Collect. Czech. Chem. Commun. 1990, 55, 2110-2117

Oospora lactic lipase: Isolation and properties

Kakhramon Davranov, Mina J. Tabak, Dzhamil Ch. Diyarov, Abdumurod Sattarov and Kamola A. Gulyamova

Institute of Microbiology of Uzbek Academy of Sciences, 700128 Tashkent, U.S.S.R.

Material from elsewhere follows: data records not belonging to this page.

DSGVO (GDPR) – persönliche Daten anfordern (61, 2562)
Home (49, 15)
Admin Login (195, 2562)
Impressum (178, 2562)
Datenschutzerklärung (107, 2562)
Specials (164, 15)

Lipase (EC of Oospora lactic UzLM-2 was purified by ammonium sulfate (0.40-0.80) fractionation, gel-filtration on Sephadex G-100, column chromatography on DEAE-Sephadex and CM-Sephadex, gel-filtration on Sephadex G-75 and was finally crystallized in concentrated aqueous solution. Crystalline preparation of the enzyme is homogeneous at disc-electrophoresis and ultracentrifugation. Sedimentation coefficient (S20w) is 3.6 S, isoelectric point (pI) at pH 4.2 and molecular mass of the enzyme is 40-43 kD. Amino acid composition analysis showed that none of sulfur-containing amino acids were detected in the crystalline enzyme, but it contains about 8% of carbohydrates and a small amount of lipids. Lipase from Oospora lactic was most active at pH 7.5 and 37 °C in olive oil, stable in the range of pH from 5.7 to 8.0 at 30-40 °C for 18 h and retained stability at 50 °C for 10 min.